(What the exercise asks) Each entry should be duplicated verbatim; its pictures should not be.

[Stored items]
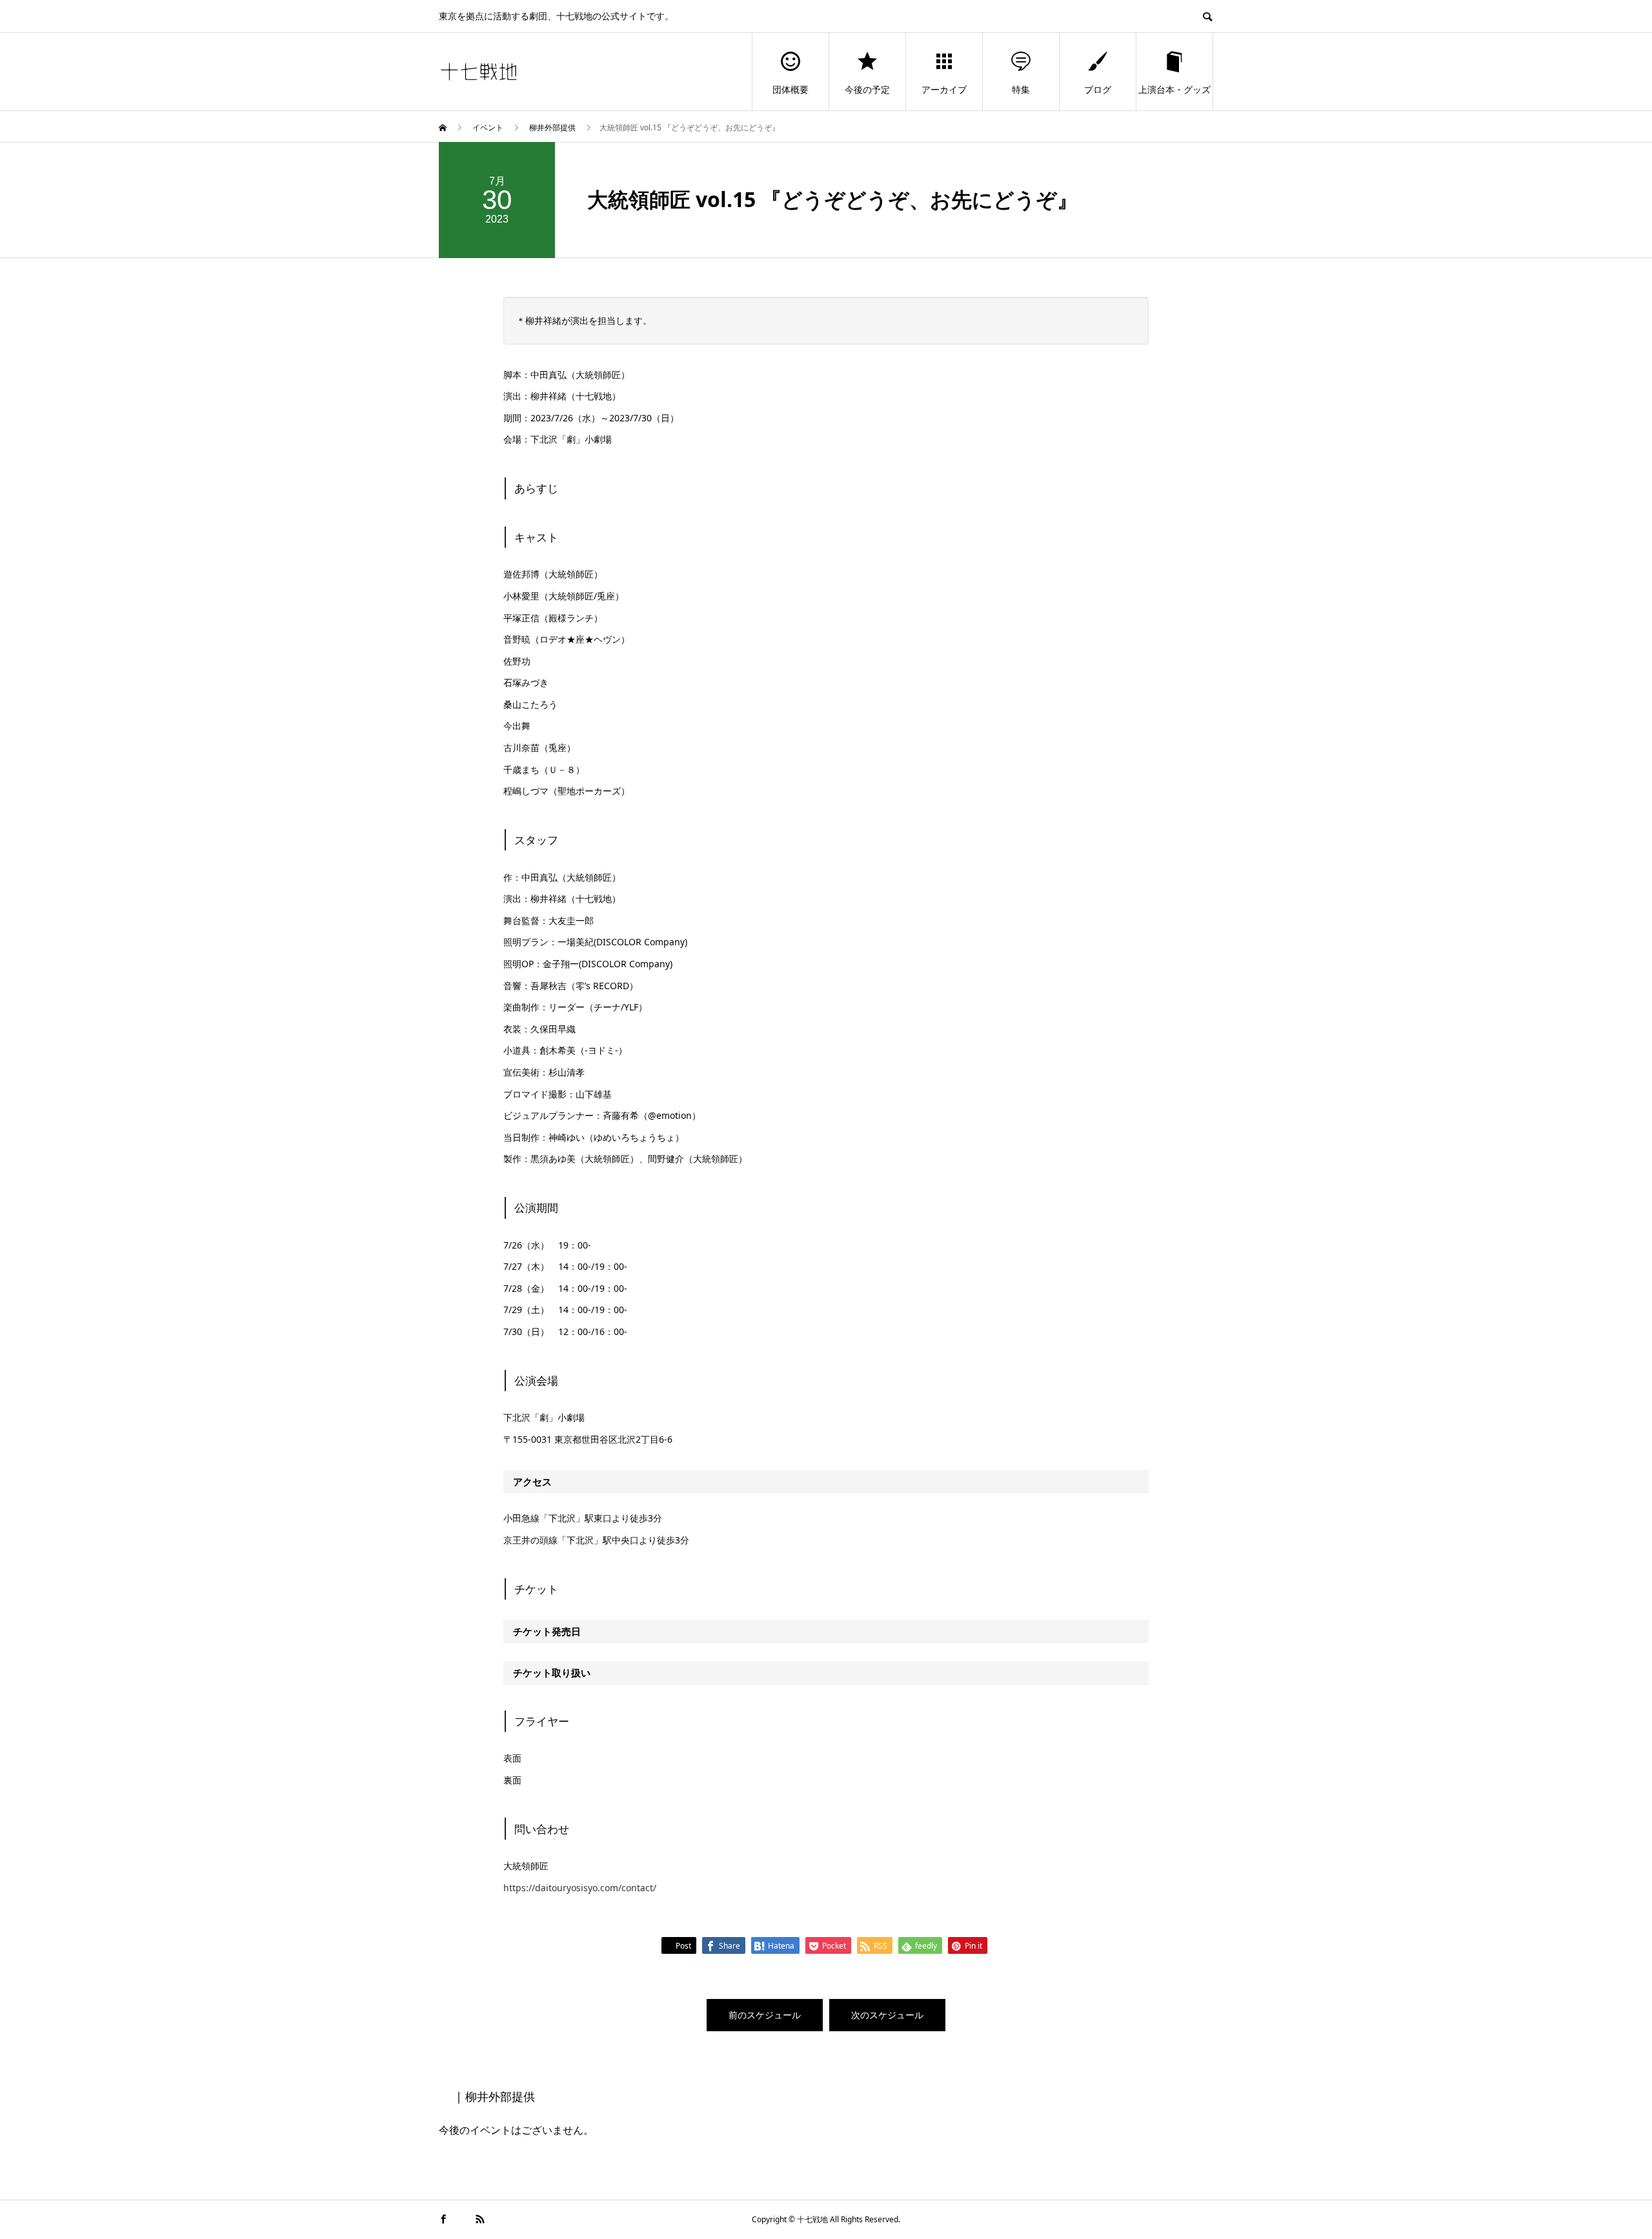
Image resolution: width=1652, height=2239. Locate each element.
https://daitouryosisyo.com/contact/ (579, 1888)
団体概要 (790, 89)
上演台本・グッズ (1174, 89)
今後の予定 (867, 89)
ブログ (1097, 89)
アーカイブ (944, 89)
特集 (1021, 89)
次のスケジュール (887, 2015)
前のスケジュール (765, 2015)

(Your response)
Image resolution: width=1652, height=2239. Locate each element.
https://daitouryosisyo.com/contact/ (579, 1888)
団体概要 (790, 89)
上演台本・グッズ (1174, 89)
今後の予定 (867, 89)
ブログ (1097, 89)
アーカイブ (944, 89)
特集 (1021, 89)
次のスケジュール (887, 2015)
前のスケジュール (765, 2015)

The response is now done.